→ Task objective: Examine the material below. Gather every line in which the string "icon" appears.

→ Source data:
------------------------

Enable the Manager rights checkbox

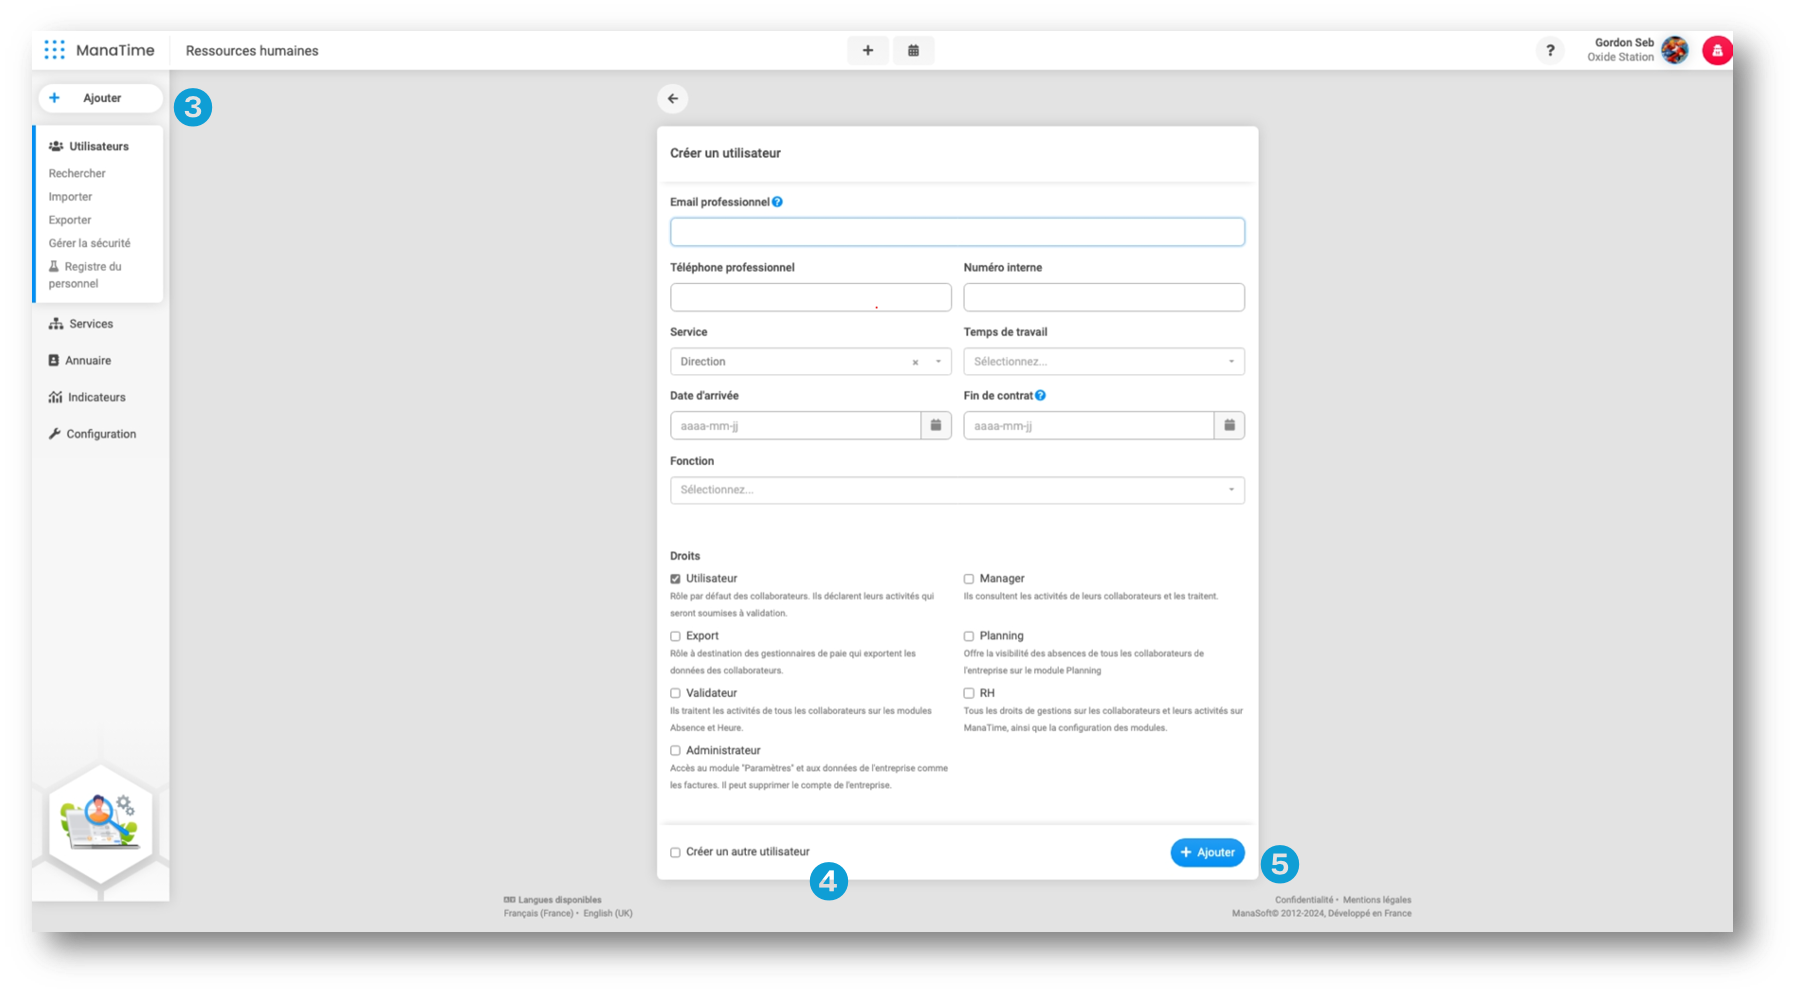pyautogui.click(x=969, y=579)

------------------------

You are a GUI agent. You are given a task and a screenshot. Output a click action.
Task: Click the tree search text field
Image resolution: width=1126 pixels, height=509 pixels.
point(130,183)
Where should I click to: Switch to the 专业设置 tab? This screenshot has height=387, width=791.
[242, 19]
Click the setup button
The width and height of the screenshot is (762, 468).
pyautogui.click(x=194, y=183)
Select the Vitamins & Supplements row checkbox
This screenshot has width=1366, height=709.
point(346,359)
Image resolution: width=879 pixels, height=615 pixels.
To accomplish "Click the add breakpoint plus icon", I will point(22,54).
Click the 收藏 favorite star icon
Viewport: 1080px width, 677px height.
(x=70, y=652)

------------------------

→ Your solution:
To accomplish "Click the add breakpoint plus icon", I will point(22,54).
Click the 收藏 favorite star icon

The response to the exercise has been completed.